Na competição de Carnaval, a grande vencedora foi mesmo a vida. Ou a música. Ou exemplos de vida. E não é possível negar que tudo fica mais intenso quando os homenageados ficam ali, à disposição dos nossos olhos, fazendo pulsar mais forte o samba enredo, ritmando o compasso da nossa emoção. Do erudito ao popular, o povo elegeu o amor. E a fantasia, dourando os pés dos sambistas, cintilando na vibração da bateria, ilustrando a energia da arquibancada, invade a avenida trazendo com ela um novo dia: a mais perfeita alegoria da esperança que somente o amor é capaz.

Duas histórias de vida?
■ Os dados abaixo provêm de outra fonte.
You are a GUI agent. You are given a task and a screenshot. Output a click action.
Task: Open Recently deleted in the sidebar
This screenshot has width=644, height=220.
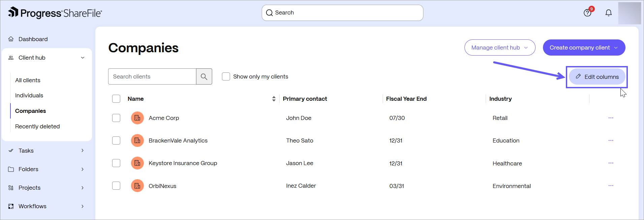click(37, 126)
Não, não: milhares, milhões de vidas com as suas diferentes histórias de superação. As lágrimas emocionadas dos ilustres enredos reverenciados em pouco mais de uma hora de desfile, nasceram da exaltação com que os passistas e o público identificaram nas duas personalidades (João Carlos Martins e Roberto Carlos) uma extensão da vida de todo mundo. Vidas que se entrelaçam porque amar e vencer dificuldades constrói a paisagem mais frequente quando as janelas da existência se abrem para o mundo.

Foi um Carnaval diferente porque a magia, a fantasia e o delírio da capacidade de sonhar, permitiram que a simplicidade invadisse as quadras. E a alegria é mesmo o grande troféu que se leva dessa vida.

Um comentário

  • Tania

    Olha… não sei. Os homenageados são dignos de todas as reverências, sem dúvida. Questionável foi a vitória da Beija-Flor. Mas, como aprendemos, a vida taí, vamos aprendendo e aceitando, quando for possível..rs. Um beijo em ritmo de surdo de lamentação pela Unidos da Tijuca.